In dynamic contexts, robots adapt their motion plans to address both global and local path planning, with human-aware navigation complicating this classic problem by integrating environments filled with people, thus necessitating advanced approaches for developing both path types. The inherent challenges of navigating around humans, such as respecting social norms and modifying trajectories based on human movements, are mainly addressed by the local path, given its role in managing dynamically changing elements, while the global path provides a stable foundational route based on relatively constant maps [10]. This hierarchical approach enables the navigation system to maintain efficiency and adaptability by minimizing computational load and adjusting to spontaneous environmental changes, facilitating robust navigation in human-populated environments even without the precise anticipation of individuals’ future movements.
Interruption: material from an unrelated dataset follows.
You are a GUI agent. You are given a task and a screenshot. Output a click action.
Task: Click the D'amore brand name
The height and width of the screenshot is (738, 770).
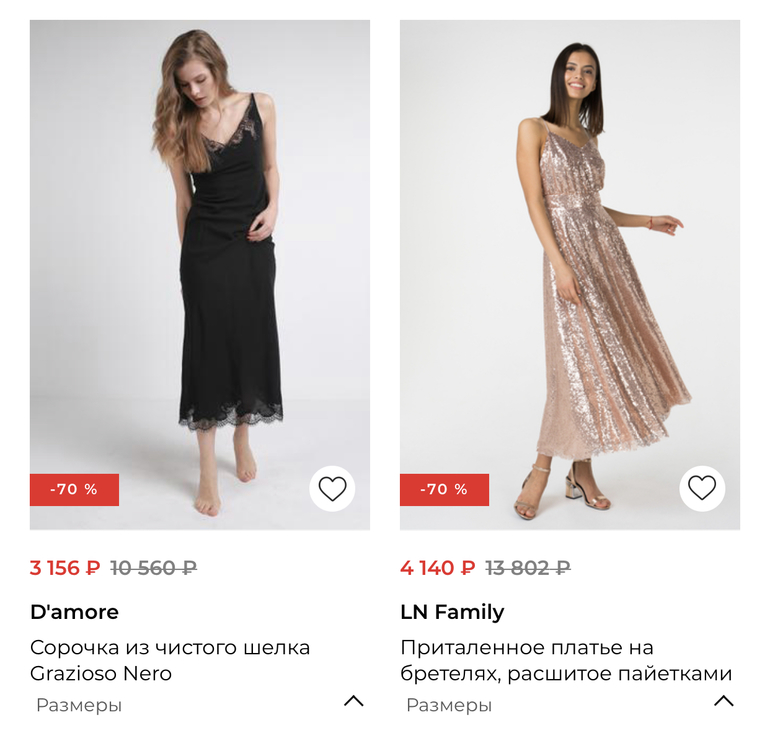[74, 612]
Numerous widely-used solutions for these short-term plans have been developed in the field of robotics, some of which include the classic Dynamic Window Approach (DWA) [18], Potential field [19], Elastic bands [8], Reciprocal Velocity Obstacles (RVO) [20], and Social forces models (SFM) [21]. These approaches have been essential in addressing various aspects of local path planning in dynamic environments. In a recent study by [22], the authors offer a comprehensive overview of the latest path-planning strategies, clearly distinguishing between classical hierarchical planners, which involve global and local path-planners, and reinforcement learning-based approaches that leverage advanced learning techniques. From the analysis of these works, the authors conclude that no single optimal or suboptimal strategy applies to all scenarios, highlighting that the field of path planning still has ample room for improvement and the development of innovative methods that can effectively tackle the challenges of dynamic environments [22].

In recent years, the field of socially aware robot navigation has seen remarkable developments, evolving predominantly into two main paradigms: machine learning-based and model-based approaches. Machine learning-based approaches are used in anticipating human behaviors [23, 24]. These strategies employ machine learning techniques, like deep reinforcement learning [25], to predict real-time human intentions, which helps modify the robot’s trajectory. For instance, Kobayashi et al. [26] have exploited deep learning to navigate robots in high-density human environments and to predict human interaction to prevent collisions and ensure harmonious navigation. Peltzer et al. [27] emphasized integrating human path preferences in robot navigation amidst obstacles using a stochastic observation model for humans, ensuring minimal interventions. Although machine learning-based approaches, exemplified by previous works, have shown advances in predicting human intentions and robot navigation in densely populated environments, they carry significant disadvantages compared to model-based approaches. Their heavy reliance on large datasets, high computational demands, lack of interpretability, susceptibility to input variations, and difficulties in generalizing to new scenarios highlight the inherent limitations of these strategies. The model-based approach proposed in our paper addresses these issues by leveraging theoretical foundations to provide a more computationally efficient, interpretable, robust, and generalizable solution.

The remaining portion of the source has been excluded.